- Yuriko Koike, first female governor, seeks to halve own salary
- Governor says 2020 plans must be in place within 18 months
Just weeks after the closing ceremony in Brazil, new Tokyo Governor Yuriko Koike says the clock is ticking to slash ballooning costs for the 2020 Olympic Games in Japan.
Koike, who ran against her own party to beat a candidate backed by Prime Minister Shinzo Abe, said in an interview Thursday she has up to 18 months to come up with a plan to curtail the expense of hosting the event. As a start, she’s trying to halve her own salary.
The 64-year-old former newscaster, who has served as defense and environment minister, won July’s election to become the Japanese capital’s first female leader on a promise to rip open the "black box" of the city’s government. She’s starting by reviewing plans for the Olympics, with a mid-term report due before the city’s assembly opens on Sept. 28.
"I believe this will lead to cutting costs," Koike said in her Tokyo office, where the walls are lined with pictures of her predecessors. "It’s obvious that the budget is growing bigger and bigger, just like in the bubble period," she added, referring to the overheated Japanese economy that burst after stock prices peaked in late 1989.
She told reporters before the July election that she’d heard the budget had swollen to six times the original estimate of 310 billion yen ($3 billion). That compares with spending of 7.4 billion reals ($2.3 billion) for the Rio Olympics.

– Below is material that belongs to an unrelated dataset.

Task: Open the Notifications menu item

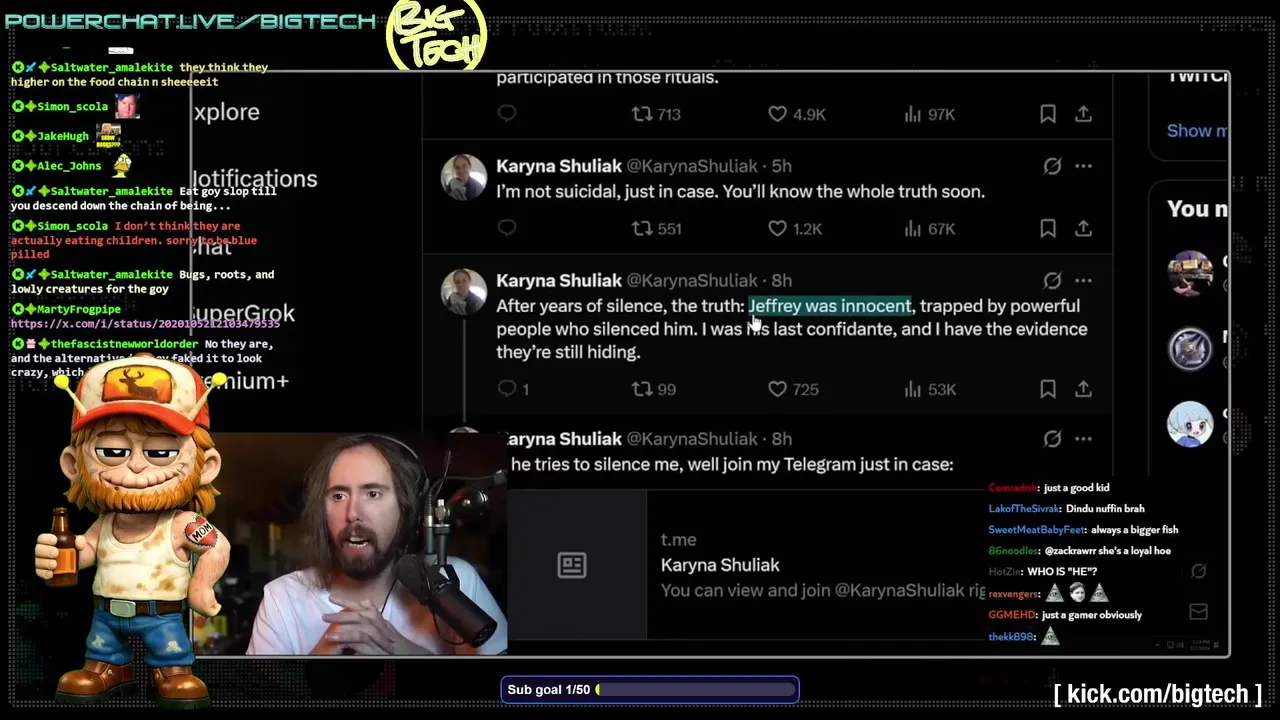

Her government-backed rival Hiroya Masuda said it was unclear what the cost of the games would be.
Japan’s initial jubilation over the winning bid has faded amid a series of scandals. A futuristic design for the flagship stadium was scrapped over soaring costs, the logo was changed after accusations of plagiarism, and French prosecutors said earlier this year they were probing a payment made to a Singapore company in connection with the bidding process.
To avoid a sharp rise in the cost of construction materials, Koike said that final plans must be in place about two-and-a-half to three years before the event opens in July 2020. She wants some venues to be temporary -- along the lines of London 2012’s beach volleyball site and Rio’s swimming pool -- with the building materials to be re-used.
She said the first step in "showing her determination" to cut costs will be to propose to the Tokyo assembly that her own salary be halved from the current figure of about 29 million yen per year.
"When I took on the challenge of running for governor, I wanted to change the way Tokyo is run, to cut wasteful spending, and this would be part of it," she said. "I didn’t do it for the money -- I think I could have made much more if I’d stayed a newscaster."
But approval for that symbolic step is far from assured. The cut will be unpopular with Tokyo assembly members, because it will add to pressure on them to rein in their own salaries, said independent political analyst Harumi Arima.
"She has to handle this very skillfully, or things will be hard for her," said Arima. "She could be prevented from fulfilling her election promises."
Senior members of the assembly, notorious for its sexism, were so offended by her criticism during the election campaign that they declined to meet her when she arrived for her first day at work, media reports said. She has since sparked controversy by delaying the planned move of Tokyo’s iconic fish market to a new site over concerns about pollution and cost.
"I think they just see me as a new species," she said. "Once they get used to me, I don’t think it will be a problem."
The fluent speaker of English and Arabic was the first woman to run for leadership of the ruling Liberal Democratic Party, of which she remains a member. She left parliament to seek election as head of the metropolis of more than 13 million -- a city with a budget around the same size as Sweden’s.
Analyst Arima said Koike may be seeking to build her public profile with an eye on a second run for party leadership in the future. The governor declined to comment on whether she would eventually return to the national parliament, or on whether the party should change its rules to allow Abe to stay on as its leader beyond the Olympics.
Known early in her career for switching parties, Koike characterized her support base as that of an outsider. By contrast, many senior members of the LDP, including Abe, inherited their parliamentary seats from relatives.
"In a sense, I’m independent. I’m not someone’s daughter, or someone’s granddaughter. I have been able to act very freely and a lot of people like that," she said. "I want to keep on proposing policies that will meet the needs of the people of Tokyo, without constraints."